The top graphs are very fancy graphs that try and represent hugely dimensional data (i.e., 43 dimensions for wiki and 9 for UDC) in 2 dimensions. This is a lot like multi-dimensional scaling, but they are using a very fancy algorithm to do it versus the more traditional ones. The basic idea is that if you start with apriori categories, and then try and arrange the categories in two dimensions so that things that are similar to each other are close and those that are not are far away, this is what you would get. The reason some of the things in the same category are not close to each other is because their content might be very different. However, because most things in a category are more similar to other things in a category but further away than things in other categories, you get clustering of categories. Again, since I’m not entirely sure how they are measuring distance, I’m not sure exactly what’s going on.

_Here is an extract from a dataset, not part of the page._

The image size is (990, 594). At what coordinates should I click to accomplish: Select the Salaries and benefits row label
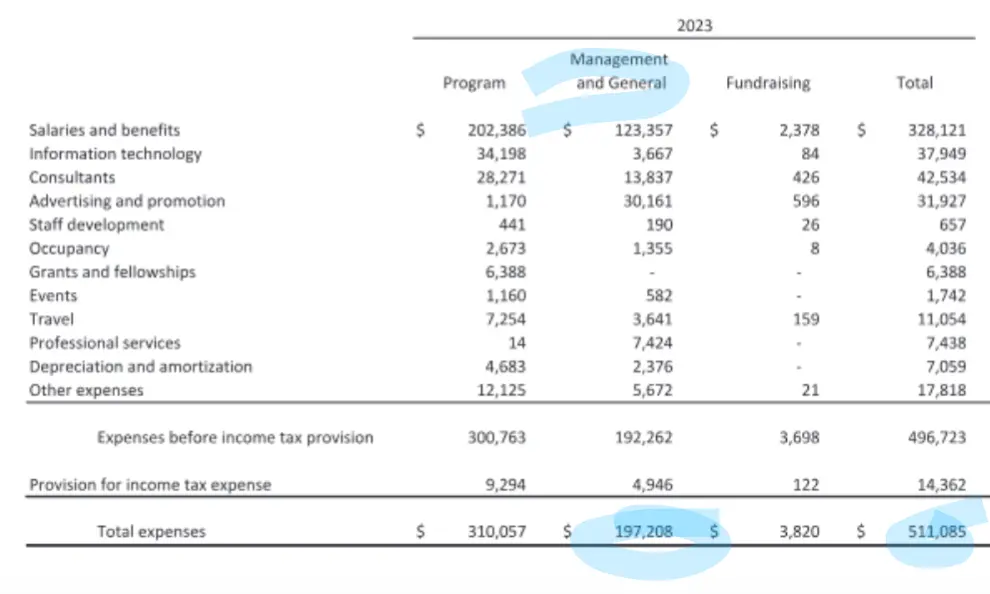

I should note that I could be entirely wrong on this!
I get all that, and it does seem fascinating note the different distributions in each system and to reflect on what they might mean for what we think is important as opposed to what we actually care about, but at the end of the day I’m not sure what exactly I am supposed to take away from it!
Is is supposed to mean that intangibles like art and literature are much more important to us, and thus much more finely categorised, in real life than in abstract systems reflecting what intellectuals think is important?
Or that in real life we are stupidly distracted by triviality?
Or that formal classification systems over-classify ‘neat’ areas like science and under-classify messy but really important areas like music, fiction and paintings?
I think it’s time you added some thoughts of your own Nick!
Hi – sorry for any unnecessary flummoxification.
Just thought it was a great viz for the reasons explained in the first line of Patrick’s contribution.